▶ [Instructions to follow]: Copy the data below word for word, line by line, without changing anything.

▶ [Supplied data]:
§

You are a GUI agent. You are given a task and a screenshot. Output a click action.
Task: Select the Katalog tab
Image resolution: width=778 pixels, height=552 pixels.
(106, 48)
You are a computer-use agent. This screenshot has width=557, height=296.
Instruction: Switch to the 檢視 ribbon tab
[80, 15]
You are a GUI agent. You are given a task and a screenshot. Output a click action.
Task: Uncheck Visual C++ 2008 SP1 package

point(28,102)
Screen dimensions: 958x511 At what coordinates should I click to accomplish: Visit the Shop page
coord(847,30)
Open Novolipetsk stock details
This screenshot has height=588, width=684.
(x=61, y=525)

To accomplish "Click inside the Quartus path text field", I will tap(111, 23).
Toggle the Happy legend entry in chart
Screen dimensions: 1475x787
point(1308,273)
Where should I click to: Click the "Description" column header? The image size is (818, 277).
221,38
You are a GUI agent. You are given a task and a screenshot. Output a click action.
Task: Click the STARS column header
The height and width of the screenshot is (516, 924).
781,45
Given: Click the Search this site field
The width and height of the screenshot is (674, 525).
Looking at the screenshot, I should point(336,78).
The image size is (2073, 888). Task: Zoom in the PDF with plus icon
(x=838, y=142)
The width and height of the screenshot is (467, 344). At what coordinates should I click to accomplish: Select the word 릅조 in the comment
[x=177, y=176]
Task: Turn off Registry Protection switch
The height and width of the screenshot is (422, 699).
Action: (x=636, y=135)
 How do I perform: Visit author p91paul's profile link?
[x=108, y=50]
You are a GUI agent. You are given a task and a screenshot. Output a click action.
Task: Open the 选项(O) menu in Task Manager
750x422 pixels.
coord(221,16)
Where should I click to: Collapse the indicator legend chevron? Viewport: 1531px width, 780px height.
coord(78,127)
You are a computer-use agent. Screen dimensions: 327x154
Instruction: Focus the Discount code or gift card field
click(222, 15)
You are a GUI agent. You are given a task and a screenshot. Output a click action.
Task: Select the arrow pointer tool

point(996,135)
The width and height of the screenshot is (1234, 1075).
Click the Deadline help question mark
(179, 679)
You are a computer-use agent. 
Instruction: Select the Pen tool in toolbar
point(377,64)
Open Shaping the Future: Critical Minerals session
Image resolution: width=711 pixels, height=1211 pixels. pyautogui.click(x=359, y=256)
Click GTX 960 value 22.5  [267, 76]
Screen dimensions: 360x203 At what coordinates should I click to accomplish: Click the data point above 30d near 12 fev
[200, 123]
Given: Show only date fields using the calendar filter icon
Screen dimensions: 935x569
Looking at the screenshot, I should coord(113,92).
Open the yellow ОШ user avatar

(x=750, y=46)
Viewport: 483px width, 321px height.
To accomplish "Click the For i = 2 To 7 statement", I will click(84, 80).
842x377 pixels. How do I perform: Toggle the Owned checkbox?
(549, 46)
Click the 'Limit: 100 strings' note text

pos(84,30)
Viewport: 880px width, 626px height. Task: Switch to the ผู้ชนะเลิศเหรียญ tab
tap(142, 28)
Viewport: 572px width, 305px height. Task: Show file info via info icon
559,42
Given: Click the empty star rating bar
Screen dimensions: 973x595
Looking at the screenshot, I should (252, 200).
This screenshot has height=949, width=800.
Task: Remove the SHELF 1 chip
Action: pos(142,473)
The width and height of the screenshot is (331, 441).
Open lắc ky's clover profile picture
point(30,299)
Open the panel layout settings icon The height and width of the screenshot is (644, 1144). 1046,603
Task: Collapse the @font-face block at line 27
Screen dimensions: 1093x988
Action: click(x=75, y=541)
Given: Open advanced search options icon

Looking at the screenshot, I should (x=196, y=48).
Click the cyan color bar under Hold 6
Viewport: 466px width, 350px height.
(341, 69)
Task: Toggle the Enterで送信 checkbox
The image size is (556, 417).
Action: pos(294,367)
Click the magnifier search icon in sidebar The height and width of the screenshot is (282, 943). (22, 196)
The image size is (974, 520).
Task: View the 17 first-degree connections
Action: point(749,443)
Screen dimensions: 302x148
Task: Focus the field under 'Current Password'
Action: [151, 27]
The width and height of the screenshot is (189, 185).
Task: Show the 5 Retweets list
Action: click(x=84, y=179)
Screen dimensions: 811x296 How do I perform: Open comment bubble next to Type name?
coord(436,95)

§

▶ [Task result]:
You are a GUI agent. You are given a task and a screenshot. Output a click action.
Task: Select the Katalog tab
Image resolution: width=778 pixels, height=552 pixels.
(106, 48)
You are a computer-use agent. This screenshot has width=557, height=296.
Instruction: Switch to the 檢視 ribbon tab
[80, 15]
You are a GUI agent. You are given a task and a screenshot. Output a click action.
Task: Uncheck Visual C++ 2008 SP1 package

point(28,102)
Screen dimensions: 958x511 At what coordinates should I click to accomplish: Visit the Shop page
coord(847,30)
Open Novolipetsk stock details
This screenshot has height=588, width=684.
(x=61, y=525)

To accomplish "Click inside the Quartus path text field", I will tap(111, 23).
Toggle the Happy legend entry in chart
Screen dimensions: 1475x787
point(1308,273)
Where should I click to: Click the "Description" column header? The image size is (818, 277).
221,38
You are a GUI agent. You are given a task and a screenshot. Output a click action.
Task: Click the STARS column header
The height and width of the screenshot is (516, 924).
781,45
Given: Click the Search this site field
The width and height of the screenshot is (674, 525).
Looking at the screenshot, I should point(336,78).
The image size is (2073, 888). Task: Zoom in the PDF with plus icon
(x=838, y=142)
The width and height of the screenshot is (467, 344). At what coordinates should I click to accomplish: Select the word 릅조 in the comment
[x=177, y=176]
Task: Turn off Registry Protection switch
The height and width of the screenshot is (422, 699).
Action: (x=636, y=135)
 How do I perform: Visit author p91paul's profile link?
[x=108, y=50]
You are a GUI agent. You are given a task and a screenshot. Output a click action.
Task: Open the 选项(O) menu in Task Manager
750x422 pixels.
coord(221,16)
Where should I click to: Collapse the indicator legend chevron? Viewport: 1531px width, 780px height.
coord(78,127)
You are a computer-use agent. Screen dimensions: 327x154
Instruction: Focus the Discount code or gift card field
click(222, 15)
You are a GUI agent. You are given a task and a screenshot. Output a click action.
Task: Select the arrow pointer tool

point(996,135)
The width and height of the screenshot is (1234, 1075).
Click the Deadline help question mark
(179, 679)
You are a computer-use agent. 
Instruction: Select the Pen tool in toolbar
point(377,64)
Open Shaping the Future: Critical Minerals session
Image resolution: width=711 pixels, height=1211 pixels. pyautogui.click(x=359, y=256)
Click GTX 960 value 22.5  [267, 76]
Screen dimensions: 360x203 At what coordinates should I click to accomplish: Click the data point above 30d near 12 fev
[200, 123]
Given: Show only date fields using the calendar filter icon
Screen dimensions: 935x569
Looking at the screenshot, I should coord(113,92).
Open the yellow ОШ user avatar

(x=750, y=46)
Viewport: 483px width, 321px height.
To accomplish "Click the For i = 2 To 7 statement", I will click(84, 80).
842x377 pixels. How do I perform: Toggle the Owned checkbox?
(549, 46)
Click the 'Limit: 100 strings' note text

pos(84,30)
Viewport: 880px width, 626px height. Task: Switch to the ผู้ชนะเลิศเหรียญ tab
tap(142, 28)
Viewport: 572px width, 305px height. Task: Show file info via info icon
559,42
Given: Click the empty star rating bar
Screen dimensions: 973x595
Looking at the screenshot, I should (252, 200).
This screenshot has height=949, width=800.
Task: Remove the SHELF 1 chip
Action: pos(142,473)
The width and height of the screenshot is (331, 441).
Open lắc ky's clover profile picture
point(30,299)
Open the panel layout settings icon The height and width of the screenshot is (644, 1144). 1046,603
Task: Collapse the @font-face block at line 27
Screen dimensions: 1093x988
Action: click(x=75, y=541)
Given: Open advanced search options icon

Looking at the screenshot, I should (x=196, y=48).
Click the cyan color bar under Hold 6
Viewport: 466px width, 350px height.
(341, 69)
Task: Toggle the Enterで送信 checkbox
The image size is (556, 417).
Action: pos(294,367)
Click the magnifier search icon in sidebar The height and width of the screenshot is (282, 943). (22, 196)
The image size is (974, 520).
Task: View the 17 first-degree connections
Action: point(749,443)
Screen dimensions: 302x148
Task: Focus the field under 'Current Password'
Action: [151, 27]
The width and height of the screenshot is (189, 185).
Task: Show the 5 Retweets list
Action: click(x=84, y=179)
Screen dimensions: 811x296 How do I perform: Open comment bubble next to Type name?
coord(436,95)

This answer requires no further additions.